1. ## Find Eigenvalues

Given a matrix with components

$
(A^{\pm})_{ij} = \delta_{ij} \pm a_i a_j
$

where a is a constant real vector, find the eigenvalues of the matrix.

I can't really see where to start with this - any hints to see the obvious that I may have missed?

2. Originally Posted by thelostchild
Given a matrix with components

$
(A^{\pm})_{ij} = \delta_{ij} \pm a_i a_j
$

where a is a constant real vector, find the eigenvalues of the matrix.

I can't really see where to start with this - any hints to see the obvious that I may have missed?

What is $A^{\pm}\,,\,a_i\,,\,a_j$? I suppose $\delta_{ij}$ is Kronecker's delta, but for that...

Tonio

3. Originally Posted by thelostchild
Given a matrix with components

$
(A^{\pm})_{ij} = \delta_{ij} \pm a_i a_j
$

where a is a constant real vector, find the eigenvalues of the matrix.

I can't really see where to start with this - any hints to see the obvious that I may have missed?
$\delta_{ij} = 0$ for all $i \neq j$

So this is a diagonal matrix, that is if I have understood your notation correctly.
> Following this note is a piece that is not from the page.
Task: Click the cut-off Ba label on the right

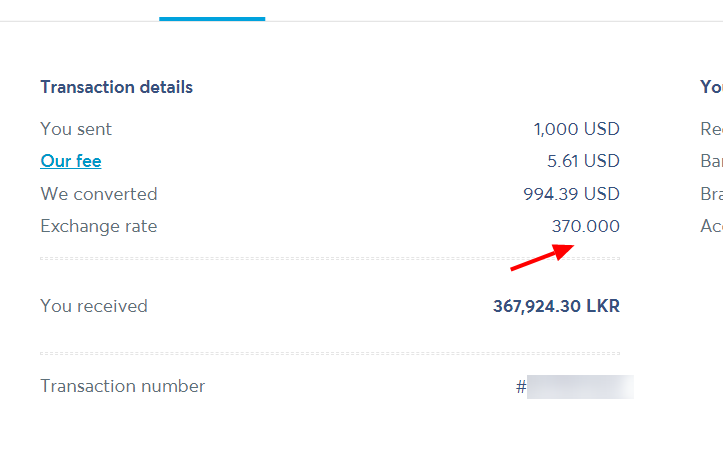Action: pos(711,161)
4. Sorry for the misunderstanding with notation
$A^{\pm}$ are two nxn matrices

and $a_i$ are the components of an n component real vector.

Just looking at it again I can see it can be written as

$A^{\pm} = I \pm a a^T$

If that helps, although I still cant see a way of doing this

5. The formula uses the Kronecker delta:

$\delta_{ij} =\left \{\begin{matrix} 1, & \mbox{if } i=j \\ 0, & \mbox{if } i \ne j \end{matrix}\right.$

That is a short way of writing

$(A^{\pm})_{ij}= \begin{bmatrix}a_{11}=1 & a_{12}=0 & ...& a_{1n}=0\\a_{21}=0 & a_{22}=1 & ... &a_{2n}=0 \\ ...&...&...&...\\a_{n1}=0 & a_{n2}=0 & ... & a_{nn}=1\end{bmatrix} \pm a_i a_j$

But it doesn't make a whole lot of sense.
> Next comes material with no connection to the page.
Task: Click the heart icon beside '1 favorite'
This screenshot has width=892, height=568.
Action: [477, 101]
Originally Posted by thelostchild
Sorry for the misunderstanding with notation
$A^{\pm}$ are two nxn matrices

and $a_i$ are the components of an n component real vector.

Just looking at it again I can see it can be written as

$A^{\pm} = I \pm a a^T$

If that helps, although I still cant see a way of doing this
Yes, if "a" is just an nxn matrix then you have to find the two resulting matrices here: $A^{\pm} = I \pm a a^T = B_1, B_2$ and then you solve the characteristic equation for this matrix ; i.e., $det (\lambda I - B_i)$ to find its eigenvalues.

6. I would recommend looking at "easy" cases to start with (always a good strategy).

For n= 1, this operator is just "1+ a" and its operation is just multiplying the number x: $(1+a)x= \lambda x$ for $\lambda= 1+ a$, of course.

For n= 2, this operator can be represented by the matrix $\begin{bmatrix}1+ a_1^2 & a_1a_2 \\ a_1a_2 & 1+ a_2^2\end{bmatrix}$. What are its eigenvalues?

For n= 3, this operator can be represented by the matrix $\begin{bmatrix}1+ a_1^2 & a_1a_2 & a_1a_3 \\ a_1a_2 & 1+ a_2^2 & a_2a_3 \\ a_1a_3 & a_2a_3 & 1+ a_3^2\end{bmatrix}$.
What are its eigenvalues?

7. Ok so looking at the results for those two cases I assume the general result is a repeated eigenvalue of n=1 for (n-1) times and then

$
\lambda=1 + \sum_{i=1}^{n} a_{i}^{2}
$

Thanks for the help

8. Originally Posted by thelostchild
Ok so looking at the results for those two cases I assume the general result is a repeated eigenvalue of n=1 for (n-1) times and then

$
\lambda=1 + \sum_{i=1}^{n} a_{i}^{2}
$

Thanks for the help
Well, I'm impressed! I suggested looking at simple cases as a general method of getting ideas. I hadn't actually solved the problem myself,

9. Originally Posted by thelostchild
Ok so looking at the results for those two cases I assume the general result is a repeated eigenvalue of n=1 for (n-1) times and then

$
\lambda=1 + \sum_{i=1}^{n} a_{i}^{2}
$

Thanks for the help

This doesn't seem to make sense: what are these $a_i's$ ?? The entries of a general n x n matrix are usually double indexed, so what are those elements whose squares' sum are you taking?

Tonio

10. Originally Posted by tonio
This doesn't seem to make sense: what are these $a_i's$ ?? The entries of a general n x n matrix are usually double indexed, so what are those elements whose squares' sum are you taking?

Tonio
Sorry if I wasn't clear above, a is an n component vector therefore it only has one index.